Dataset entries
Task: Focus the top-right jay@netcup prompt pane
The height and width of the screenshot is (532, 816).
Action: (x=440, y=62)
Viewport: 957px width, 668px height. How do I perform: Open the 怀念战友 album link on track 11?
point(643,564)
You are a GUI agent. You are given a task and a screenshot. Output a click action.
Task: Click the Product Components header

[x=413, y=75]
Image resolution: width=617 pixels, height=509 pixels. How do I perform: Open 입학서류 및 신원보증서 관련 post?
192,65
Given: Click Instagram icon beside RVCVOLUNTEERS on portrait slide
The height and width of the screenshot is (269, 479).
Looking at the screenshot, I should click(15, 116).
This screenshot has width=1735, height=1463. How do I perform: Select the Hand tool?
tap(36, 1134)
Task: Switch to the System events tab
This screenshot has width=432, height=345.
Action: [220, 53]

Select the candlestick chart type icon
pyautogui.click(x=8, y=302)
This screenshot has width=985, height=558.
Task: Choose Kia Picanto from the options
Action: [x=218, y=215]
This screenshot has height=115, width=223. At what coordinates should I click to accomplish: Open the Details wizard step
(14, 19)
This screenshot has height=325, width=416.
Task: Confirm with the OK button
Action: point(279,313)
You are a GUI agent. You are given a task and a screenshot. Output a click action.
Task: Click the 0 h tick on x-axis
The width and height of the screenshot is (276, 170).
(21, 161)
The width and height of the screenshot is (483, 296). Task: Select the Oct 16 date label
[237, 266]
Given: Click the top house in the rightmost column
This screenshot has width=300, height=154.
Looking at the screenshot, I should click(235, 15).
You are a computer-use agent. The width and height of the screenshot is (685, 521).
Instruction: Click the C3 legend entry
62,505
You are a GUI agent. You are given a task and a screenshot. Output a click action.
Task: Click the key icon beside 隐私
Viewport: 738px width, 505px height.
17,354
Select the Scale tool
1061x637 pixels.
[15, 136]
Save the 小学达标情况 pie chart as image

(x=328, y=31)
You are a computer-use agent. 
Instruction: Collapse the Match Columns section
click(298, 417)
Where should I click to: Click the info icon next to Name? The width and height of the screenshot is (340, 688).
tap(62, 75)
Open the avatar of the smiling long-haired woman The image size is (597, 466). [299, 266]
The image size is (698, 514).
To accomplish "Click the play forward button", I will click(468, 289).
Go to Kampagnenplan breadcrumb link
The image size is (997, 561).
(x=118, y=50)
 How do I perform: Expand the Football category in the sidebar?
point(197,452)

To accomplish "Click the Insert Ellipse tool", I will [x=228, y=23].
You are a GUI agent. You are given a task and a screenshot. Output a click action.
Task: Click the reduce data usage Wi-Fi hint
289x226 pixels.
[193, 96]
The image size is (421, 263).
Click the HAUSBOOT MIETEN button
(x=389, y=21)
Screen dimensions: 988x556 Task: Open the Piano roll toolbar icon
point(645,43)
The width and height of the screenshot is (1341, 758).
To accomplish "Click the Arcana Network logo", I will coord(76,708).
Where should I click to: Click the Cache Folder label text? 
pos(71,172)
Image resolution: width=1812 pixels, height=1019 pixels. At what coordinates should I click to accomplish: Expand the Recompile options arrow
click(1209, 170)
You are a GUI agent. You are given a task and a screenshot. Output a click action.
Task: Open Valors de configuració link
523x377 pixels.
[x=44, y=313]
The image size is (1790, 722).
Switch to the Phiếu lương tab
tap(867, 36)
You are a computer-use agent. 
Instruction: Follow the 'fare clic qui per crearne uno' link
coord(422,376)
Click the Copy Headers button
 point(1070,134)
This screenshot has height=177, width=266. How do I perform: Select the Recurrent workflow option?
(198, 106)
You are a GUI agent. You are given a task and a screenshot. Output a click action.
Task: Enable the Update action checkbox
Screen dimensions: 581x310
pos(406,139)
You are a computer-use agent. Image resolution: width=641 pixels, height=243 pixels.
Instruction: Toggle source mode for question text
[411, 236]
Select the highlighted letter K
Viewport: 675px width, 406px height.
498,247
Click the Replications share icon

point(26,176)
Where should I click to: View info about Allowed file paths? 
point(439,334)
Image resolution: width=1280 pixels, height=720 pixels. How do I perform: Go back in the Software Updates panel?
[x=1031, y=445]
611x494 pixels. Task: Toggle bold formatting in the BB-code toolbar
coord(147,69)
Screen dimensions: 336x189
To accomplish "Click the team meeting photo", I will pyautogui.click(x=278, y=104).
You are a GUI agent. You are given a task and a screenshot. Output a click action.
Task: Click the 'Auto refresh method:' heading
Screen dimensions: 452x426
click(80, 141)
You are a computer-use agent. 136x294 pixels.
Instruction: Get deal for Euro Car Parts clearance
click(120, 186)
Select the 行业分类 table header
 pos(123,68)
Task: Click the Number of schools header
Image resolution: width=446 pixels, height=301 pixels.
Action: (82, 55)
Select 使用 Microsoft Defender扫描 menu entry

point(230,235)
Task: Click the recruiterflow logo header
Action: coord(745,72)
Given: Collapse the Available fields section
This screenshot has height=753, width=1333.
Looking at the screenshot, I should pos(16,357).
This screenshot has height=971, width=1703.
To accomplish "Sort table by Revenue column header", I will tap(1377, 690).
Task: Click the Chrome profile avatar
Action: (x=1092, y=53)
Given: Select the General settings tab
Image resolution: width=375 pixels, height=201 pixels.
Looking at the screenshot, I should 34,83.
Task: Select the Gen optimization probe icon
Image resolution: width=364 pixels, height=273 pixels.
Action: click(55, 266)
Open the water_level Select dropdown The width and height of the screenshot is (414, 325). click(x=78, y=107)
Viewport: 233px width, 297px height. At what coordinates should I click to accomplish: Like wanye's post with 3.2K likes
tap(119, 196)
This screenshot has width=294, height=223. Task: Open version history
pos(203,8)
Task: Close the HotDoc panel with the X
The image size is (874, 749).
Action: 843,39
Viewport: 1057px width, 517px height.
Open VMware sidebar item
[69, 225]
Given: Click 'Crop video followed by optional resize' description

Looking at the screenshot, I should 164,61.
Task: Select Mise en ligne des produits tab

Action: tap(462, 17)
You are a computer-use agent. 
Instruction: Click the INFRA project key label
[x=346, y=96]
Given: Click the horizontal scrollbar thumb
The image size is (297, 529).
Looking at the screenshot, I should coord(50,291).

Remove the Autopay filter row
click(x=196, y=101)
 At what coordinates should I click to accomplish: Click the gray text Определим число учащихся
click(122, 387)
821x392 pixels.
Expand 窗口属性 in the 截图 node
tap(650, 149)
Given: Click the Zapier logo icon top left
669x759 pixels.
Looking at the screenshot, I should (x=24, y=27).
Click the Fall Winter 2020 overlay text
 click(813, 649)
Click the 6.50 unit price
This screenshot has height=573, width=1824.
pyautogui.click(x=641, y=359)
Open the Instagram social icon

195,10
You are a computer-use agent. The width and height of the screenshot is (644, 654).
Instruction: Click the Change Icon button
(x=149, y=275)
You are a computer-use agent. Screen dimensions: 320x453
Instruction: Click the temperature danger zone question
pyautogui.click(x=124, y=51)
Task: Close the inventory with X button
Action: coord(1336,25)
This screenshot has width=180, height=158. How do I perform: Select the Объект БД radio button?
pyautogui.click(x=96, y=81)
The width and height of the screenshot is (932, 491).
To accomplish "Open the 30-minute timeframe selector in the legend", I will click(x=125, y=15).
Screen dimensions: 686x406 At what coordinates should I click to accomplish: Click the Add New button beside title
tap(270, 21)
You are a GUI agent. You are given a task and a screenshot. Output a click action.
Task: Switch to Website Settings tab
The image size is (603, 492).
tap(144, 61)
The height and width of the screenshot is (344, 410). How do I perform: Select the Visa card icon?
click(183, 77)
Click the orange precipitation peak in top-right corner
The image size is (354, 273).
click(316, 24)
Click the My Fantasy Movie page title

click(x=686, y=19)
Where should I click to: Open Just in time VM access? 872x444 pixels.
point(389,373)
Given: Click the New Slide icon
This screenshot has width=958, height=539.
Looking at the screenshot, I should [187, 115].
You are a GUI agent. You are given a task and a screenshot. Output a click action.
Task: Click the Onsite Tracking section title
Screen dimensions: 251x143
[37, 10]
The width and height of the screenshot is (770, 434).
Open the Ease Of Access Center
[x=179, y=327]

WORK TO COMPLETE >> State how many lines in the dataset entries above contain the string "logo", counting only matches in the same case. Reply with the number alone.

EXERCISE ANSWER >> 3